:: PROVIDED MATERIAL ::

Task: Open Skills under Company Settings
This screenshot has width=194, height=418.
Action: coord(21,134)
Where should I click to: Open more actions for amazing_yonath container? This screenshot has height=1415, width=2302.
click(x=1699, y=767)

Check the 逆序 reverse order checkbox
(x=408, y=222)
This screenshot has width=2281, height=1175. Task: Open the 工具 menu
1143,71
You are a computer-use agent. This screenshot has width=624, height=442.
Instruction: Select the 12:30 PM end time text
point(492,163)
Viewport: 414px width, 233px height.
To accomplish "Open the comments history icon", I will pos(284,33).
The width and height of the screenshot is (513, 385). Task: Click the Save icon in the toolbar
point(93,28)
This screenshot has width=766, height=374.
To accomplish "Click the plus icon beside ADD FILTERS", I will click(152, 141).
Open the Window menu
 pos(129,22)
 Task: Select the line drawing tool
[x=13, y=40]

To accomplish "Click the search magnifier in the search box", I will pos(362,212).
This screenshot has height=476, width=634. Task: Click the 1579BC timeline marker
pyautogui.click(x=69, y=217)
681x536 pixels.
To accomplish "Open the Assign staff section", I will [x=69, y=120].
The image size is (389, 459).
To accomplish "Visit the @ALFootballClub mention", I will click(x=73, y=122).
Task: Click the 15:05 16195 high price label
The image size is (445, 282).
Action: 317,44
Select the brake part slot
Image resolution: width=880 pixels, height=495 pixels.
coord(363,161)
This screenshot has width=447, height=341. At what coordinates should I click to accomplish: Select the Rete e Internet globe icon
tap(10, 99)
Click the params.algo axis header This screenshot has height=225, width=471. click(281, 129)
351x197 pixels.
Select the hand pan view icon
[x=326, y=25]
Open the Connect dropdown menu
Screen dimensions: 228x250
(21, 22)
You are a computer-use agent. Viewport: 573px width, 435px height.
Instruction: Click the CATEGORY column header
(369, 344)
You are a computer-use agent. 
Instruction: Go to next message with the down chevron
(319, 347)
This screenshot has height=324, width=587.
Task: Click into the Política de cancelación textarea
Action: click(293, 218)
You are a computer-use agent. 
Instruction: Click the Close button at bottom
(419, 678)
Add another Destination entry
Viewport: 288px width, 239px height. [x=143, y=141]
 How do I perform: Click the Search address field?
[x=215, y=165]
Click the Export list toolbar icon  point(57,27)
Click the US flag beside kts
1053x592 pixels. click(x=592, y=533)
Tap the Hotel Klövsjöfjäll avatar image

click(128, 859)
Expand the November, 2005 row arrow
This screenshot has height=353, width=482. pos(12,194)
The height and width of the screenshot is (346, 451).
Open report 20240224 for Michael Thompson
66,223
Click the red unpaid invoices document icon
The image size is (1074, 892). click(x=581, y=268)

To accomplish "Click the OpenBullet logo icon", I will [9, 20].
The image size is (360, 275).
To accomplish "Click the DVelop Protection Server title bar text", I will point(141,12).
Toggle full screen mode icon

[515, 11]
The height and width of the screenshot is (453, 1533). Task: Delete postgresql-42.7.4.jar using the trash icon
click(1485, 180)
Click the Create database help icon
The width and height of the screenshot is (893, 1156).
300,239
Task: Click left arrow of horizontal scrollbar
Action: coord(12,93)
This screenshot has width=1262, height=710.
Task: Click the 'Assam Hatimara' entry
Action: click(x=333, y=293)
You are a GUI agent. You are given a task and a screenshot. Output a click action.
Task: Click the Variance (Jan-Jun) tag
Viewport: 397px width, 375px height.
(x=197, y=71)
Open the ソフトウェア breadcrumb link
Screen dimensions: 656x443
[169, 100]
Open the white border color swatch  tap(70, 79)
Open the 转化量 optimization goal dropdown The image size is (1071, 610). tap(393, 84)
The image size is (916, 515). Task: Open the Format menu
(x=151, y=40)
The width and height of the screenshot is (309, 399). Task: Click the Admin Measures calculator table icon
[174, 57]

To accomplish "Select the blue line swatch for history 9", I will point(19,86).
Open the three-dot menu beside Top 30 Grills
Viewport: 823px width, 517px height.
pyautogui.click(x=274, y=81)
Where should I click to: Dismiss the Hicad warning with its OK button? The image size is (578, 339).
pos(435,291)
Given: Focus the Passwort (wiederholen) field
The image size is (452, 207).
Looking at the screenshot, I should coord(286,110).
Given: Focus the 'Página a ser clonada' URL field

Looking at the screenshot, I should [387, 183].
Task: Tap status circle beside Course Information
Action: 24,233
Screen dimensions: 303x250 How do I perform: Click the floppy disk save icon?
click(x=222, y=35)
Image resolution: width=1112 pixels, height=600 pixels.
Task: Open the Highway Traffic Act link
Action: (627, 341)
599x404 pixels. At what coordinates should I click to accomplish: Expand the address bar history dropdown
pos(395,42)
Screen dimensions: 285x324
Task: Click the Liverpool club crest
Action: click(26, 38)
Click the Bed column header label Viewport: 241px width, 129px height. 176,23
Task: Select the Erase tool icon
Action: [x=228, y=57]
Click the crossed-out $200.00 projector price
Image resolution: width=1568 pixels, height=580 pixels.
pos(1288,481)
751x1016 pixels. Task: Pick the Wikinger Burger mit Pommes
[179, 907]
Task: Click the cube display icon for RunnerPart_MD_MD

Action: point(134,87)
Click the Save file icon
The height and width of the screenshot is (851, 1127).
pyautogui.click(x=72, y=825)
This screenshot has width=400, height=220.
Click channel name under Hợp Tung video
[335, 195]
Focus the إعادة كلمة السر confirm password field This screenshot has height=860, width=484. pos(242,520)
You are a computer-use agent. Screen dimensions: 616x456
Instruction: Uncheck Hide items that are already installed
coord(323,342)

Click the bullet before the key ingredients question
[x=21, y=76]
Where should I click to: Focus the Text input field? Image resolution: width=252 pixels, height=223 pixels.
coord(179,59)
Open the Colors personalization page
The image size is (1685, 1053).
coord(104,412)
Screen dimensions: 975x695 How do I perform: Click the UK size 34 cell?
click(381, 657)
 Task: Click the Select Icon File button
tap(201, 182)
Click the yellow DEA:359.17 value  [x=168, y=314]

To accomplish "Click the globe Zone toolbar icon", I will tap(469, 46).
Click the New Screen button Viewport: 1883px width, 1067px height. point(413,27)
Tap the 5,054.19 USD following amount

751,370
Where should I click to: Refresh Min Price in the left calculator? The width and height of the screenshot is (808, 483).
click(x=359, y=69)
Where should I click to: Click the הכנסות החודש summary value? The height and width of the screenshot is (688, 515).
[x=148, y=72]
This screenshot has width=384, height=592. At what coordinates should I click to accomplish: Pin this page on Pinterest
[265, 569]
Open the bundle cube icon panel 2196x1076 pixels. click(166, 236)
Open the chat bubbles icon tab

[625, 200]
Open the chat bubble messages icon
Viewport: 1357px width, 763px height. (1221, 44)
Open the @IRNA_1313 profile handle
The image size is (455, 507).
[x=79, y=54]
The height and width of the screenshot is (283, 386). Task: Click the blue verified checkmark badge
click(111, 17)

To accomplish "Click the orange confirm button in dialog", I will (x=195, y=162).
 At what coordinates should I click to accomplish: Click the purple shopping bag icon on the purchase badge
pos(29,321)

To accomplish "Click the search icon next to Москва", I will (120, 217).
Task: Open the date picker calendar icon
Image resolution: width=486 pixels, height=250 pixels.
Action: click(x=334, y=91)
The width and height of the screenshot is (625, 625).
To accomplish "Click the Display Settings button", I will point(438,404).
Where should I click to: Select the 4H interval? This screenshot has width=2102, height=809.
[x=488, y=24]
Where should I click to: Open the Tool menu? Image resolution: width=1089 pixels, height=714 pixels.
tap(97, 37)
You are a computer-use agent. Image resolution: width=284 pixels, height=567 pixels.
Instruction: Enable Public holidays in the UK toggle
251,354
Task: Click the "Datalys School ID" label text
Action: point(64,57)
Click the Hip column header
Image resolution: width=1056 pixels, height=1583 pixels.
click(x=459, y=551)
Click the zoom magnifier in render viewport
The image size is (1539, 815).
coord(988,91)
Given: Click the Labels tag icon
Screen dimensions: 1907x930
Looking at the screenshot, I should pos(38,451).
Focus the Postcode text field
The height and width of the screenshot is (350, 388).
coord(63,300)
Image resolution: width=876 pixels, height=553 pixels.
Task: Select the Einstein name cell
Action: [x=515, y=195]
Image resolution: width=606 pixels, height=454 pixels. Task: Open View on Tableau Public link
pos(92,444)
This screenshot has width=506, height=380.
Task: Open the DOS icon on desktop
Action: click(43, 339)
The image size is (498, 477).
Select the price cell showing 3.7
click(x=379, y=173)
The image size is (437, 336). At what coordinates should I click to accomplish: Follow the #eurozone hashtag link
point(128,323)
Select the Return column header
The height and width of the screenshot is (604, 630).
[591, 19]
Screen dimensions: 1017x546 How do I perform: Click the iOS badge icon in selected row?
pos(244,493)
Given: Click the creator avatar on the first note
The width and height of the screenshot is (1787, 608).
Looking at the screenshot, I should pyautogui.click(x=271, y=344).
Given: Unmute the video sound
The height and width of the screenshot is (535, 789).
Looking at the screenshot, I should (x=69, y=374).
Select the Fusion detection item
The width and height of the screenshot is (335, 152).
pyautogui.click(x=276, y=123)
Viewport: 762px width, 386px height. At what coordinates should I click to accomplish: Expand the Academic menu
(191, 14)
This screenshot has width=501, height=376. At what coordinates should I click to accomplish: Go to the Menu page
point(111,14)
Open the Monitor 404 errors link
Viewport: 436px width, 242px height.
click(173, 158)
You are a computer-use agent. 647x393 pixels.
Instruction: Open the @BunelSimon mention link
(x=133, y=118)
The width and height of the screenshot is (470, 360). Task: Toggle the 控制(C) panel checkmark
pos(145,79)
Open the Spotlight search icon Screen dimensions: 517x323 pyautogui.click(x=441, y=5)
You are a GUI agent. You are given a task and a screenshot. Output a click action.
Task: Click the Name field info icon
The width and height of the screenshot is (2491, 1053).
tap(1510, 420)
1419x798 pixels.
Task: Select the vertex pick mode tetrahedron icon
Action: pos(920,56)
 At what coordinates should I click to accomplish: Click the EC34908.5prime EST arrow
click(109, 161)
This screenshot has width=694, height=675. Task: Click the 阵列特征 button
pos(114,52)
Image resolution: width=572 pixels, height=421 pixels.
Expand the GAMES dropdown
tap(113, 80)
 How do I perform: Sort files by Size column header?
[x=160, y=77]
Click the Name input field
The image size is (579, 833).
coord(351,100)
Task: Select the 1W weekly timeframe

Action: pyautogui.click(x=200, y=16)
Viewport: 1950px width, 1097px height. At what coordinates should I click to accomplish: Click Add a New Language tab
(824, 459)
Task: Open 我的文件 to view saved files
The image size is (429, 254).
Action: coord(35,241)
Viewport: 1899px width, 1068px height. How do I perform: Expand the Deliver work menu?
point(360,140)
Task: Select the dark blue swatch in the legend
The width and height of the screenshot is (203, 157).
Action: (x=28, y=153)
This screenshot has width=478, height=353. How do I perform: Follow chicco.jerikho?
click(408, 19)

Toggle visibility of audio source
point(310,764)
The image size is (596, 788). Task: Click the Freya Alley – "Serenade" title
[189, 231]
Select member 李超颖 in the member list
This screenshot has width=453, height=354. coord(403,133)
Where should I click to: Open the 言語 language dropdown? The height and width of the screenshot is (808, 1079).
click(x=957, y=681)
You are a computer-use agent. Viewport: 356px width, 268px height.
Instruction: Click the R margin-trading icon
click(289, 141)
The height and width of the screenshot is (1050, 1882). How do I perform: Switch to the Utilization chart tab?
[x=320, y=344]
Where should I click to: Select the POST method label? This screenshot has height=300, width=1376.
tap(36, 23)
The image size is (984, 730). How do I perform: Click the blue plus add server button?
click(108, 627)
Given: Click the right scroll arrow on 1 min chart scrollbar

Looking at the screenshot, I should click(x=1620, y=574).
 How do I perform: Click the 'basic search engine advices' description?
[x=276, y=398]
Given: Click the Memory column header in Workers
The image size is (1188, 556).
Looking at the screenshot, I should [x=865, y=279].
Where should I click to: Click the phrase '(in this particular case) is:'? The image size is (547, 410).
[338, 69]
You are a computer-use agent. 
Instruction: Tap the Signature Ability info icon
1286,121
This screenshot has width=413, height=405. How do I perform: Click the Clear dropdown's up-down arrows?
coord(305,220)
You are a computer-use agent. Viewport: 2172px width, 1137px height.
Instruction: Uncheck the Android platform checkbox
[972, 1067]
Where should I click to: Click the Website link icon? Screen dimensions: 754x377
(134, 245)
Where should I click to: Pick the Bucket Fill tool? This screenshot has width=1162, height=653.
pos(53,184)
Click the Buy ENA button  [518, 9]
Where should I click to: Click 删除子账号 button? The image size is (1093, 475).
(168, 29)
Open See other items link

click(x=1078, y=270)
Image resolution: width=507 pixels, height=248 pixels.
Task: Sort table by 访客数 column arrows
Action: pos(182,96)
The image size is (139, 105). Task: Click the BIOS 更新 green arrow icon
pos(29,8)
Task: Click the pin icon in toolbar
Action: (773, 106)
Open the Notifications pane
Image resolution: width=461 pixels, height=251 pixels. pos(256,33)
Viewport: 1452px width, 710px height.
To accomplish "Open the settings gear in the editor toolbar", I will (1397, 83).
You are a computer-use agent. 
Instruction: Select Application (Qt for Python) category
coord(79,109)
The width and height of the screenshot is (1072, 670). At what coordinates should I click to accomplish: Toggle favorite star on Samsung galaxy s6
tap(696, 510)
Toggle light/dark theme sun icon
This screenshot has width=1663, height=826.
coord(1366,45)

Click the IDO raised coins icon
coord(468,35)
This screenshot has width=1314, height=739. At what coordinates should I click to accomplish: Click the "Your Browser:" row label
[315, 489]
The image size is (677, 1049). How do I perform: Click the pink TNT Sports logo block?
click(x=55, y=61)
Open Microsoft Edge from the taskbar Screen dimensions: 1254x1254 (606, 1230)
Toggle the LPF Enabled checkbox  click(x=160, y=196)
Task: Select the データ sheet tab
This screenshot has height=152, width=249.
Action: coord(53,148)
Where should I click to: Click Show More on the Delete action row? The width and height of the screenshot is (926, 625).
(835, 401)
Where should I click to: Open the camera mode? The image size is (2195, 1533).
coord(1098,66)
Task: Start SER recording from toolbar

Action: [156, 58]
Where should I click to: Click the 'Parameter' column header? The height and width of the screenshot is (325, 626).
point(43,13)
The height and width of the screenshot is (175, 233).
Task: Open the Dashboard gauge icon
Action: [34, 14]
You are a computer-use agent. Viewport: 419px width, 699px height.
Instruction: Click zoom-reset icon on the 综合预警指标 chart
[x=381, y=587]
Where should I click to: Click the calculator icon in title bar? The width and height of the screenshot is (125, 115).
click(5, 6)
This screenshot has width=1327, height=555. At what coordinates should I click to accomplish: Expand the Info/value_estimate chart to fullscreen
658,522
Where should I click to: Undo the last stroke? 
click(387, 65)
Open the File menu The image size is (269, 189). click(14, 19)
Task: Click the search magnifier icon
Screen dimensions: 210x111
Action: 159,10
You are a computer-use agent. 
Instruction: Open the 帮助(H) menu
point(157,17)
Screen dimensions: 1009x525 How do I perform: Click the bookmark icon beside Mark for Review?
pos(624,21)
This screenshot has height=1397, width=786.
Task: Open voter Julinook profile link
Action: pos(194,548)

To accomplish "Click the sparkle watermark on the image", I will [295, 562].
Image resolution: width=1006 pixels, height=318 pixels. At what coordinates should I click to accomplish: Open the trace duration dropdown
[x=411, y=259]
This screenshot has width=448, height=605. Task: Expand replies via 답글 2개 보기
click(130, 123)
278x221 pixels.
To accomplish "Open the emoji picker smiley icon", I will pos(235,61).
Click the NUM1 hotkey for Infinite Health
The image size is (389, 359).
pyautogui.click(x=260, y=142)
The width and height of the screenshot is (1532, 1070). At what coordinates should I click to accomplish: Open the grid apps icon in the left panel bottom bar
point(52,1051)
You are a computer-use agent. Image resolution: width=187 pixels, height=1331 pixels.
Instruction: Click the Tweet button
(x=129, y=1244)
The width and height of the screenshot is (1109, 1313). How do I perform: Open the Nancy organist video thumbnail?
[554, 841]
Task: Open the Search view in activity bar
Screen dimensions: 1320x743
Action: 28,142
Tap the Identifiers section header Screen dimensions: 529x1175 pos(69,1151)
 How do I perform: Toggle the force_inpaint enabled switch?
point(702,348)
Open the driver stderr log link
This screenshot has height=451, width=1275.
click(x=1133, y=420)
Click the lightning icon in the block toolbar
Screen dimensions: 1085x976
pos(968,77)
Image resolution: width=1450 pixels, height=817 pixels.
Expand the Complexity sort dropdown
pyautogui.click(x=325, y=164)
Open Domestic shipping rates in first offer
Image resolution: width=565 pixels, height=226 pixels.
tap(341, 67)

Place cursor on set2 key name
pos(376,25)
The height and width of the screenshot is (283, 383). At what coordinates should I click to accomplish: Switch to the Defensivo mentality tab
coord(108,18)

:::

*REQUIRED WORK*:
Update the items between the lines holding "Open the three-dot menu beside Top 30 Grills" and "Action: (627, 341)", inclusive, replacing "Focus" with "Click" and keeping everything else unchanged. Return only those lines.

*PROBLEM SOLUTION*:
Open the three-dot menu beside Top 30 Grills
Viewport: 823px width, 517px height.
pyautogui.click(x=274, y=81)
Where should I click to: Dismiss the Hicad warning with its OK button? The image size is (578, 339).
pos(435,291)
Given: Click the Passwort (wiederholen) field
The image size is (452, 207).
Looking at the screenshot, I should coord(286,110).
Given: Click the 'Página a ser clonada' URL field

Looking at the screenshot, I should [387, 183].
Task: Tap status circle beside Course Information
Action: 24,233
Screen dimensions: 303x250 How do I perform: Click the floppy disk save icon?
click(x=222, y=35)
Image resolution: width=1112 pixels, height=600 pixels.
Task: Open the Highway Traffic Act link
Action: (627, 341)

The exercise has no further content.